Le 22 juin, Frédéric Mitterrand était à Milly-la-Forêt (Essonne) pour inaugurer la Maison Jean Cocteau, qui sera ouverte au public à partir du 24 juin.

La maison d’un poète. C’est dans cette maison de Milly-la-Forêt, acquise en 1947 avec Jean Marais, que Jean Cocteau (1889-1963), poète, dramaturge, dessinateur, cinéaste… a composé quelques-unes de ses plus grandes œuvres littéraires, notamment le Testament d’Orphée et le Requiem, mais aussi bien des toiles, dessins et pastels. Le poète y a vécu jusqu’à sa mort en 1963. Son ami Edouard Dermit a veillé jusqu’en 1995 sur l’ensemble des objets qui constituaient le décor quotidien de Cocteau.
Pierre Bergé, titulaire du droit moral sur l’œuvre de Jean Cocteau, président et mécène de ce projet, a acquis la propriété en 2002 avec l’aide du Conseil régional d’Ile-de-France et du Conseil général de l’Essonne (partenaires également des travaux), pour en faire un lieu vivant de mémoire et de redécouverte de l’œuvre de Jean Cocteau.
Le poète repose non loin de sa maison, dans la Chapelle Saint-Blaise-des-Simples, dont il a réalisé lui-même les fresques.
Lors de l’inauguration, le 22 juin, Frédéric Mitterrand a déclaré que « cette maison est exemplaire » de ce qu’il « souhaite mettre en place avec le projet des « maisons des grands hommes et femmes remarquables »: non pas des lieux voyeuristes et réducteurs (...) mais bien des espaces où souffle l'esprit de ceux qui y ont habité ».

5 ans de travaux. Témoignage majeur des goûts et de l’intimité de l’artiste, la Maison Jean Cocteau offre au public, après 5 ans de travaux, la parfaite restitution de la chambre, du bureau et du grand salon, dans lequel se trouve notamment une toile magistrale de Christian Bérard.
Le projet d’aménagement, conduit par l’architecte François Magendie et le duo Dominique Païni-Nathalie Crinière (qui avait réalisé l’exposition Jean Cocteau au Centre Pompidou en 2003), permet d’exposer une sélection des œuvres graphiques de la succession Cocteau, comprenant des pièces de Picasso, Warhol, Modigliani, Buffet, Blanche, Man Ray, et de Cocteau lui-même.
Photographies, manuscrits, lettres, journaux et affiches évoquent les moments importants de la vie et de l’œuvre de Cocteau (cinéma, théâtre, musique, enfance, adolescence, guerres, amitiés...). Au rez-de-chaussée, une salle de projection programme des films de et sur le poète.

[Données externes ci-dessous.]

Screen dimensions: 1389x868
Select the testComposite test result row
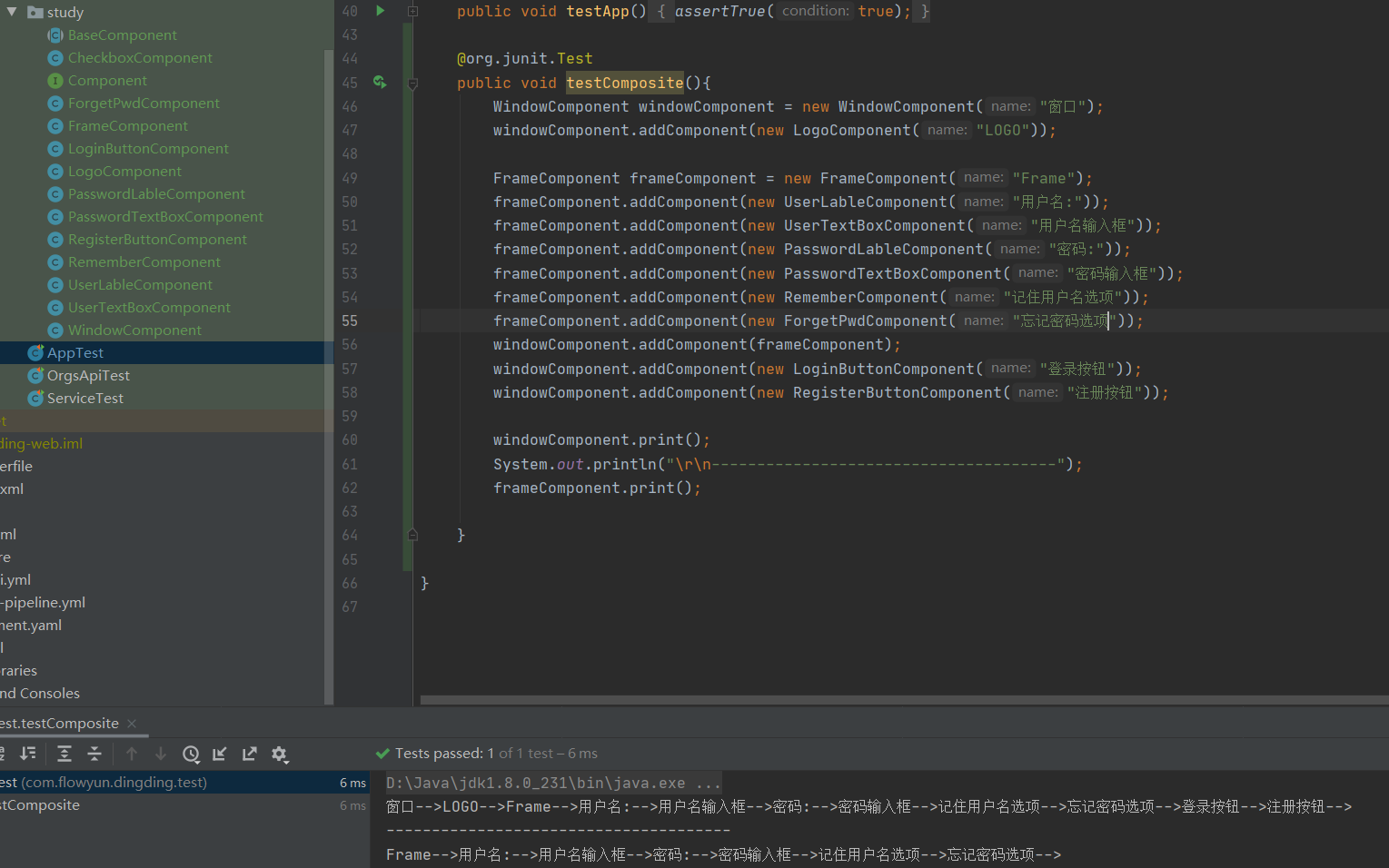[42, 805]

Les jardins. La maison est bordée de deux jardins : le jardin domestique, abritant une pergola où le public peut se rafraîchir, et le jardin des sculptures dans lequel subsistent deux sphynges en pierre ainsi qu’un buste de Turc, élément du décor de La Belle et la Bête.
Dans le prolongement du jardin des sculptures s’étend un verger auquel on accède par une passerelle enjambant la rivière et les douves du château. Il suit un plan classique en forme de croix et offre des points de vue remarquables sur le pignon sud de la maison, l’église de Milly, le château, la presqu’île, et au-delà, le bois aménagé pour la promenade. L’ambiance autrefois très colorée des parterres fleuris et des arbres fruitiers sera retrouvée.